Fui ao Museu de Arte Moderna do Rio a fim de ver as obras do hiper-realista Ron Mueck, numa terça-feira, para conseguir entrar, uma vez que, nos fins de semana, as filas são intermináveis. Mas eu tinha que ver essa exposição porque ela punha em questão uma tese minha.
Quem costuma me ler conhece a tese: tenho afirmado que, ao contrário do que se costuma dizer, a arte não revela a realidade, mas a inventa. Se isso for verdade, a conclusão inevitável é que o realismo —ou seja, a arte que pretende copiar a realidade— será arte menor. Então, o surrealismo seria arte maior? Não, não é tão simples assim. Pode ser, pode não ser.

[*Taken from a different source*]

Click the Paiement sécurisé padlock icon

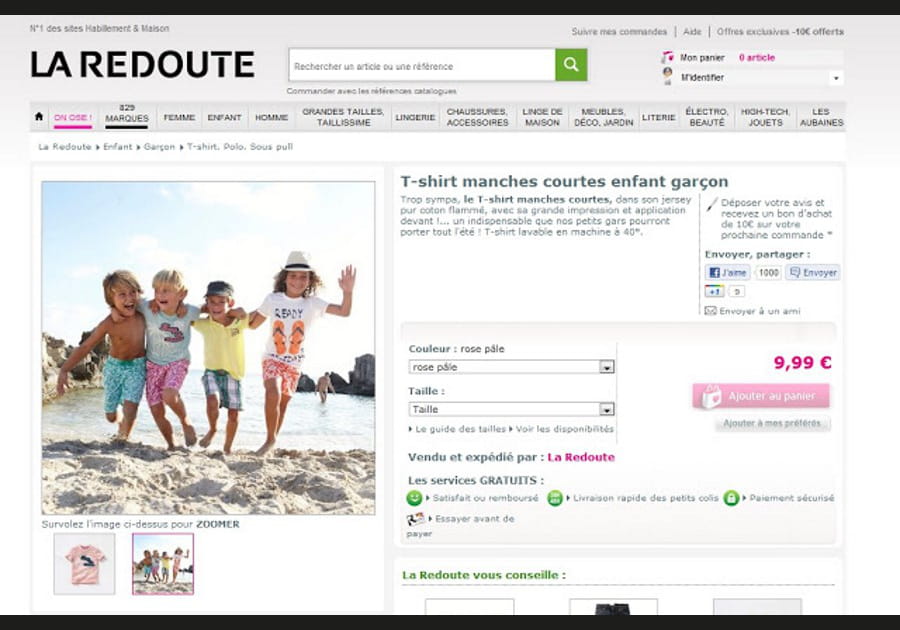(x=729, y=496)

Na verdade, mesmo quando um pintor procura, em sua tela, retratar fielmente uma paisagem, não o conseguirá, pelo simples fato de que a paisagem que tenta retratar pode medir quilômetros e sua tela medirá, digamos, um metro por um metro. Quero dizer com isso que é impossível representar fielmente a realidade, pelo fato mesmo de que a imagem da montanha não é a montanha, por mais fiel que seja a cópia realizada pelo pintor. Por isso mesmo, o que deu uma nova qualidade à pintura moderna foi precisamente a descoberta de que a arte é um modo outro de nos fazer ver a realidade; ou seja, a maçã pintada não é a maçã real —é pintura. Por isso mesmo, quando o pintor quer fingir que a maçã pintada é a maçã mesma, imprime-lhe certa falsificação. A pintura moderna, a escultura moderna, não fingem que reproduzem realidade mas, sim, a inventam.
Em face dessas considerações, como ficam as obras de Ron Mueck, expostas no MAM do Rio? Como era terça-feira, não havia tanta gente na fila mas, lá dentro, já um número considerável de visitantes se acumulava em torno de cada uma das obras expostas. A primeira que vi era uma galinha morta, pendurada pelos pés e depenada. A semelhança com o bicho de verdade era total: as unhas dos pés, as escamas das pernas, o pescoço, a cabeça do animal, com crista, os olhos e o bico. Tudo igual à galinha real, menos num ponto: essa galinha de Mueck é gigantesca, umas dez ou quinze vezes maior que a de verdade.
Aliás, é nisso que as suas figuras se diferenciam das figuras reais: pelo tamanho. A figura de um menino negro, por exemplo, está ali em tamanho reduzido e isso contraria-lhe o realismo, do mesmo modo que o gigantismo do casal, que aparenta estar numa praia, também o torna, por assim dizer, " não real". Esse contraste entre a extrema e minuciosa imitação das pessoas reais e a desproporção do tamanho imprime às figuras uma chocante estranheza que as transforma em aparições, seres oníricos, irreais.
Ron Mueck é um artista bem diferente dos demais (e isto num momento em que a extravagância tomou conta das artes). Numa época em que a linguagem artística afastou-se da representação da realidade, vem ele, não apenas representá-la, como representá-la a ponto de sua representação se confundir com a própria realidade. Isso por um lado; por outro lado, embora ele se aproxime, na sua arte, do gosto popular, usa de recursos modernos e sofisticados, como materiais produzidos pela tecnologia avançada, como poliéster, resina de vidro, fibra de acrílico, poliuretano, além de tecidos especiais.
Não obstante, se não estou enganado, essas obras de Ron Mueck não são, de fato, esculturas, se as comparamos com o que, através dos séculos, se definiu como tais. Certamente, embora as obras de um Praxíteles ou de um Michelangelo difiram das de Rodin ou de Brancusi, há entre elas traços qualitativos e expressivos que as identificam esteticamente, uma vez que sua expressividade reside, basicamente, na harmonia dos volumes e das superfícies, quer sejam essas esculturas figurativas ou abstratas.
Já as obras de Mueck não têm tais características nem tais preocupações definidoras da linguagem escultórica: o que esse artista busca é a cópia fiel das formas humanas, em seus mínimos detalhes e a tal ponto que pareçam seres humanos de verdade, postos ali diante de nós. Esse realismo só é violado, como já disse, pelo tamanho que ele dá a essas figuras, ou desproporcionalmente maior ou menor que na realidade têm. Por isso mesmo, ora parecem bonecos, ora parecem fantasmas.